6.x, 4.x ipfw/dummynet pf/altq - network performance issues

Thu Feb 15 19:43:48 UTC 2007

  Playing with these sysctl values made 0 difference - what's supposed 
to happen???

  Another scary discovery - if you've got 6.2 setup to route, even with 
static routes, 1Mbps of TCP SYN traffic will cause it to start dropping 
packets in every direction. Awesome. Methinks I'll be using 4.11 for a 
while. ;P

Justin Robertson wrote:
>
>  Clockrate is based off of my device_polling setup, which is 
> configured to 4000. burst_max has a hard limit, can't go higher than 
> it already is at 1000
>
>  Could I get an explanation as to what the queue and isr sysctl values 
> are actually doing? I'll be able to run some more basic tests tomorrow 
> to see some results, but want to wrap my head around what's actually 
> logically meant to be happening based on adjustments, etc. [I suspect 
> this'll do nothing for the UDP issue, but at least I might be able to 
> pipe some TCP traffic]
>
>
> garcol at postino.it wrote:
>> Hi,
>>        I think you can try to check/tuning this sysctl variables and 
>> the isr related variables:
>>
>> net.inet.ip.intr_queue_maxlen
>> net.inet.ip.intr_queue_drops
>>
>> net.isr.enable   ... try to set
>> net.isr.directed
>> net.isr.queued net.isr.drop
>>
>> and polling configuration:
>>
>> kern.clockrate
>>
>> kern.polling.burst_max
>> ....  increase for high rate of small packets on GE ....

* **PROBLEMS AND TASKS**:
- 1) List every sysctl variable that the reply from garcol at postino.it suggests checking or tuning in the thread on ipfw/dummynet and pf/altq network performance.
- 2) Output the entries from the line with "Toggle the aircraft label display button" to the line with "The image size is (2576, 1283)." as a two-column CSV with the columns request and click. Use one row per entry, put each field in quotes, and turn line breaks into spaces.

* **DATASET ENTRIES**:

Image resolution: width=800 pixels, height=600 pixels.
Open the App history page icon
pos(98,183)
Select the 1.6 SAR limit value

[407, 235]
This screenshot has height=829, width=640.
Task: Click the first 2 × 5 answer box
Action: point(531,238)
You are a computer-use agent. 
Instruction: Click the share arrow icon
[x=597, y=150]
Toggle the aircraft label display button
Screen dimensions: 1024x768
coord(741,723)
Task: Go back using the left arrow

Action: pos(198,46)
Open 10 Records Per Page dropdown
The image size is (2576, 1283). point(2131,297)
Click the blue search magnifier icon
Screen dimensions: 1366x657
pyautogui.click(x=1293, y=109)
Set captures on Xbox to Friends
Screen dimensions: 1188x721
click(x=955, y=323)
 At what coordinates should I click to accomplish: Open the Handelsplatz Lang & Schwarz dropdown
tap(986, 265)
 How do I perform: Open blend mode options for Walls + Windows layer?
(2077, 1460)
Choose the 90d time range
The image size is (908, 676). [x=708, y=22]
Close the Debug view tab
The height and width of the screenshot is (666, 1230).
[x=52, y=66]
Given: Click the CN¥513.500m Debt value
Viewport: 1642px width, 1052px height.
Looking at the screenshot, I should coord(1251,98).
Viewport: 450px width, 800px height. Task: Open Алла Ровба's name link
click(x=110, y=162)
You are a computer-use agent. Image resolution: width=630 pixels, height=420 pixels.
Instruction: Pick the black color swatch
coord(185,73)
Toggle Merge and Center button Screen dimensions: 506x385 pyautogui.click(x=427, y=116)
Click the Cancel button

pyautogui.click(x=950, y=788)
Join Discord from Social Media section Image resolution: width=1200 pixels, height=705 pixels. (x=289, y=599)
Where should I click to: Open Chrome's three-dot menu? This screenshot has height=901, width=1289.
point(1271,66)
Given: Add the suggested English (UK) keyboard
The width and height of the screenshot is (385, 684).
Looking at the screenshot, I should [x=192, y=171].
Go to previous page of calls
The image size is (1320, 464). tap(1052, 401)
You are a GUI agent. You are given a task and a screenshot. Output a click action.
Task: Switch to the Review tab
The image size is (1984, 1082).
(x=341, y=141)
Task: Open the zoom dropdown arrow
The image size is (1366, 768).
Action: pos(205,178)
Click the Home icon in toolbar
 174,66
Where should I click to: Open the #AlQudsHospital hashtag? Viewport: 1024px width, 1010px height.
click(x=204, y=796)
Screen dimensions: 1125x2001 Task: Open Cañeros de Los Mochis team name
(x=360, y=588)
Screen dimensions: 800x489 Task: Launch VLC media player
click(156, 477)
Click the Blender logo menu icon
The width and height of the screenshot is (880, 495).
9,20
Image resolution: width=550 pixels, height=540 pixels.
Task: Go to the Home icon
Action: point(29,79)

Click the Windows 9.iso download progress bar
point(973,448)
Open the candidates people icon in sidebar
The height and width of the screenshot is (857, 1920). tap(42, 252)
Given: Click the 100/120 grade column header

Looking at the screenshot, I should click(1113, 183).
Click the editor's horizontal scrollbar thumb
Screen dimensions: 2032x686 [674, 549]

* **RESPONSES FOR EACH TASK**:
- 1)
net.inet.ip.intr_queue_maxlen
net.inet.ip.intr_queue_drops
net.isr.enable
net.isr.directed
net.isr.queued
net.isr.drop
kern.clockrate
kern.polling.burst_max

- 2)
request,click
"Toggle the aircraft label display button Screen dimensions: 1024x768","coord(741,723)"
"Task: Go back using the left arrow","Action: pos(198,46)"
"Open 10 Records Per Page dropdown","The image size is (2576, 1283). point(2131,297)"